È stato usato troppe volte per un titolo facile e a sproposito, altrimenti diremmo che a Casamicciola oggi viene lentamente fuori dal fango la Spoon River dei morti della frana del 26 novembre 2022, un’altra data del calendario su cui Ischia dovrà mettere una croce nera.
Ma di tutto ciò che oggi è inghiottito dall’altura dell’ «isola verde» nessuno sa esattamente: né Edgar Lee Master, né i Vigili del Fuoco, né tutti gli altri soccorritori con o senza divisa.
I numeri della tragedia da ieri sono appuntati con diligenza dai delegati prefettizi che sono stati mandati da Napoli per scongiurare l’indecente ammuina su identità e conta dei morti.
Sabato pomeriggio erano stati chiesti per i soccorsi «una dozzina» di sacchi per cadaveri, chi ha ascoltato la comunicazione s’è fatto il segno della croce, sperando non fossero tutti per bambini, donne e uomini. Ancor oggi si continua a sperare che qualcuno sia scappato, nascosto, ma vivo.
Si cerca una voce di creatura, un uomo coperto di fango da tirare fuori, una donna che respira sotto un tetto caduto. Niente. Silenzio. Sono scene che hanno regole ancestrali: se andate a chiedere ai soccorritori del terremoto del 1980 in Irpinia di descrivere il silenzio di quelle ore li vedrete piangere, a quarant’anni dai fatti. È accussì.
Per strappare l’opera di recupero d’un cadavere agli occhi delle telecamere i carabinieri, i pompieri e la protezione civile si parano davanti usando piumoni e lenzuola che non serviranno più. Più passa il tempo meno speranze ci sono: questa è la regola. Vagliela a dire ai parenti, agli amici. Non si può.
Dunque si scava. Anzi si sposta. Si movimenta. Poltiglia ora dopo ora sempre più dura e secca costituita da terreno, foglie, tronchi, pietre, tubi, vestiti, biberon, materassi, carrozzini, scatole di riso, mobili, plastiche, scarpe e giacconi su acque appantanate. E odore di verde putrido, autunno, metallo e morte.

Consegna
Riprendi il brano sulla frana di Casamicciola dal punto in cui si interrompe. Il materiale che segue non ha alcun legame con il brano.

Dati registrati
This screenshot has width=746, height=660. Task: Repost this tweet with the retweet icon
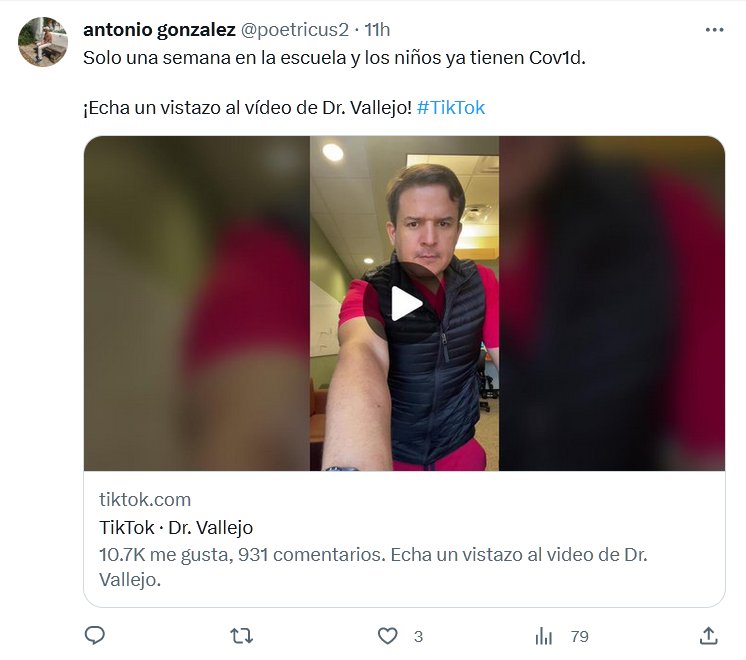tap(241, 635)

Risposta scritta
Più si sale la strada che porta all’origine della frana e più diventa tutto grigio e marrone; sono i colori della terra e del cemento. Grossi blocchi in pietra di case costruite come lego e piazzate come dadi tirati su un panno verde. Dio non gioca a dadi, nemmeno la Natura.
Lo sapemmo, lo sappiamo. Un giorno qualcuno dirà: lo avevano sempre saputo.
Guardate: la micidiale corsa del fango non avviene per caso.
Sì, è vero che c’è il cambiamento climatico che ci manderà tutti all’altro mondo più prima che poi. È vero pure che la notte di sabato 26 novembre è scesa tanta acqua dal cielo, più di quanto la terra potesse assorbire.
Ma il cammino del fango non è un caso, sbaglieremmo a ridurlo a mero elemento di racconto, striscia evidenziata da geologi su mappe satellitari di Google.
Ci sono studi sperimentali sulle fasi di propagazioni delle colate di fango lunghi centinaia di pagine. Rapporto fra il grado di saturazione dell'acqua e il suo volume, il volume dei vuoti, il grado di saturazione dell'aria. Colate lente che muovono grosse masse di terreno instabili, colate veloci che strappano via ciò che trovano ma sono più modeste nei volumi coinvolti.
Si alimenta d’acqua, pietre, legno, ferro, auto e case travolte, il fango. Ma per farsi spazio ha bisogno di qualcosa: deve essere costretto a quella strada. E innanzi deve trovare debolezza. Deve avere un percorso a scendere che lo renda via via più grosso di detriti, potente e pericoloso. Una volta così, se trova gente di faccia la distruzione si trasforma in tragedia.
Della teoria delle miscele di fango si alimenta oggi la polemica, quella che accompagna la ricerca di sommersi e salvati.
Di cosa è fatto il fango di Ischia? Di fatalità o volontà? È sempre la stessa storia. L’isola è terra di abusivismo edilizio, vogliamo negarlo? Non si può. Un dato da cronista: da decenni ad ogni manifestazione politica anti-ruspe in Campania partecipa sempre un nutrito gruppo di isolani.
Fu abusivismo speculativo o di necessità? Questo avrebbe dovuto stabilirlo lo Stato vagliando le pratiche di condono: gettandole nel cesso se inaccettabili oppure accogliendole e prendendosene la responsabilità. Ma in Italia si preferisce lasciare tutto sospeso: in attesa dell’ennesimo "tutti dentro" o del cavillo, il codicillo che possa sbloccare zitto zitto. Meglio non decidere, dunque. Meglio lasciare tutto così.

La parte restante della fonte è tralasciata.